WHAT YOU SHOULD DO:
Nothing in the records may be altered. Repeat them in full.

DATA TO EXAMINE:
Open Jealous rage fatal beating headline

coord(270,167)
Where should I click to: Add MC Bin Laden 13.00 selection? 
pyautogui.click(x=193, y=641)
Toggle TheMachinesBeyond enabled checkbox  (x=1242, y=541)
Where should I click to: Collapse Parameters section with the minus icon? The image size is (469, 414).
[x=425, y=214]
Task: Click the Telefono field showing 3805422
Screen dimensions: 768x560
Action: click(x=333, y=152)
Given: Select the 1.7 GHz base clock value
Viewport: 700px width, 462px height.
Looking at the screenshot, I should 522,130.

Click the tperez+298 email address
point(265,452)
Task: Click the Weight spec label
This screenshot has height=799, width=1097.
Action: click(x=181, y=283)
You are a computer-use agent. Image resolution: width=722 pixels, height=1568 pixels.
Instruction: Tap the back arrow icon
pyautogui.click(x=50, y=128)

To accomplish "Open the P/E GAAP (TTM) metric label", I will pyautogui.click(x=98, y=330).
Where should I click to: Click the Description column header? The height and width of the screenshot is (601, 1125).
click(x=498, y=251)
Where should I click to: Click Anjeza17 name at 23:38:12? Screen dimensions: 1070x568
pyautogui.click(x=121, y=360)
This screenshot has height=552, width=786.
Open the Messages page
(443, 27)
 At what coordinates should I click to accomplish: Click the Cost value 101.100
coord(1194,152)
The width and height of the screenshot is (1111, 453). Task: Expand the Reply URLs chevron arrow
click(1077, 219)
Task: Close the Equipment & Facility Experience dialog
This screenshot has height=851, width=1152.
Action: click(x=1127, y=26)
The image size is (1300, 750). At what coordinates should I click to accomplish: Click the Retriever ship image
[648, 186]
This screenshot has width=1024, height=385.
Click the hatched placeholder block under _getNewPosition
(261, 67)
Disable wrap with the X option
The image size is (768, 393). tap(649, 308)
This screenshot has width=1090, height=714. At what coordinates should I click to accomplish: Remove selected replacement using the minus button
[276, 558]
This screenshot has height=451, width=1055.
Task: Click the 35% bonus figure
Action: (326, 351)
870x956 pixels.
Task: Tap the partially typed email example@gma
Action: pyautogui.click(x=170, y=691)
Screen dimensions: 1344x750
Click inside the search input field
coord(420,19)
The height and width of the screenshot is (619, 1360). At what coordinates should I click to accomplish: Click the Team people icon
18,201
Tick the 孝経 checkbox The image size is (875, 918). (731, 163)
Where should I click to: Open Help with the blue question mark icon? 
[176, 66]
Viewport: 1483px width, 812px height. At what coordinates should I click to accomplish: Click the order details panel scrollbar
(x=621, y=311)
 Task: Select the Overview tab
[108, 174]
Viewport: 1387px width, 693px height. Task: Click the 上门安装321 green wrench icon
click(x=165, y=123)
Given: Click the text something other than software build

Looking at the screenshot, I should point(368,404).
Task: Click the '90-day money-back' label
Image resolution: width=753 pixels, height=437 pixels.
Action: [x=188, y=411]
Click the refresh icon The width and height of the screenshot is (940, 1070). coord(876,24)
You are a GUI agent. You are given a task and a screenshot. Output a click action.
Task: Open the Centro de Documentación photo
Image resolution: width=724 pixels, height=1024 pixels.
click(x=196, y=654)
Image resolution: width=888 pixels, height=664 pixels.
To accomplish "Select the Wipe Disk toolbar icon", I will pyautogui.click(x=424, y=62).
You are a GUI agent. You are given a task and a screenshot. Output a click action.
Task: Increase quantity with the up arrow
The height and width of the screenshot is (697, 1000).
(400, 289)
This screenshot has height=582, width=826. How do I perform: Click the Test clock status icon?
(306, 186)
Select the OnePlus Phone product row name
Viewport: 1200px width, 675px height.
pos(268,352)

OUTPUT FOR THIS TASK:
Open Jealous rage fatal beating headline

coord(270,167)
Where should I click to: Add MC Bin Laden 13.00 selection? 
pyautogui.click(x=193, y=641)
Toggle TheMachinesBeyond enabled checkbox  (x=1242, y=541)
Where should I click to: Collapse Parameters section with the minus icon? The image size is (469, 414).
[x=425, y=214]
Task: Click the Telefono field showing 3805422
Screen dimensions: 768x560
Action: click(x=333, y=152)
Given: Select the 1.7 GHz base clock value
Viewport: 700px width, 462px height.
Looking at the screenshot, I should 522,130.

Click the tperez+298 email address
point(265,452)
Task: Click the Weight spec label
This screenshot has height=799, width=1097.
Action: click(x=181, y=283)
You are a computer-use agent. Image resolution: width=722 pixels, height=1568 pixels.
Instruction: Tap the back arrow icon
pyautogui.click(x=50, y=128)

To accomplish "Open the P/E GAAP (TTM) metric label", I will pyautogui.click(x=98, y=330).
Where should I click to: Click the Description column header? The height and width of the screenshot is (601, 1125).
click(x=498, y=251)
Where should I click to: Click Anjeza17 name at 23:38:12? Screen dimensions: 1070x568
pyautogui.click(x=121, y=360)
This screenshot has height=552, width=786.
Open the Messages page
(443, 27)
 At what coordinates should I click to accomplish: Click the Cost value 101.100
coord(1194,152)
The width and height of the screenshot is (1111, 453). Task: Expand the Reply URLs chevron arrow
click(1077, 219)
Task: Close the Equipment & Facility Experience dialog
This screenshot has height=851, width=1152.
Action: click(x=1127, y=26)
The image size is (1300, 750). At what coordinates should I click to accomplish: Click the Retriever ship image
[648, 186]
This screenshot has width=1024, height=385.
Click the hatched placeholder block under _getNewPosition
(261, 67)
Disable wrap with the X option
The image size is (768, 393). tap(649, 308)
This screenshot has width=1090, height=714. At what coordinates should I click to accomplish: Remove selected replacement using the minus button
[276, 558]
This screenshot has height=451, width=1055.
Task: Click the 35% bonus figure
Action: (326, 351)
870x956 pixels.
Task: Tap the partially typed email example@gma
Action: pyautogui.click(x=170, y=691)
Screen dimensions: 1344x750
Click inside the search input field
coord(420,19)
The height and width of the screenshot is (619, 1360). At what coordinates should I click to accomplish: Click the Team people icon
18,201
Tick the 孝経 checkbox The image size is (875, 918). (731, 163)
Where should I click to: Open Help with the blue question mark icon? 
[176, 66]
Viewport: 1483px width, 812px height. At what coordinates should I click to accomplish: Click the order details panel scrollbar
(x=621, y=311)
 Task: Select the Overview tab
[108, 174]
Viewport: 1387px width, 693px height. Task: Click the 上门安装321 green wrench icon
click(x=165, y=123)
Given: Click the text something other than software build

Looking at the screenshot, I should point(368,404).
Task: Click the '90-day money-back' label
Image resolution: width=753 pixels, height=437 pixels.
Action: [x=188, y=411]
Click the refresh icon The width and height of the screenshot is (940, 1070). coord(876,24)
You are a GUI agent. You are given a task and a screenshot. Output a click action.
Task: Open the Centro de Documentación photo
Image resolution: width=724 pixels, height=1024 pixels.
click(x=196, y=654)
Image resolution: width=888 pixels, height=664 pixels.
To accomplish "Select the Wipe Disk toolbar icon", I will pyautogui.click(x=424, y=62).
You are a GUI agent. You are given a task and a screenshot. Output a click action.
Task: Increase quantity with the up arrow
The height and width of the screenshot is (697, 1000).
(400, 289)
This screenshot has height=582, width=826. How do I perform: Click the Test clock status icon?
(306, 186)
Select the OnePlus Phone product row name
Viewport: 1200px width, 675px height.
pos(268,352)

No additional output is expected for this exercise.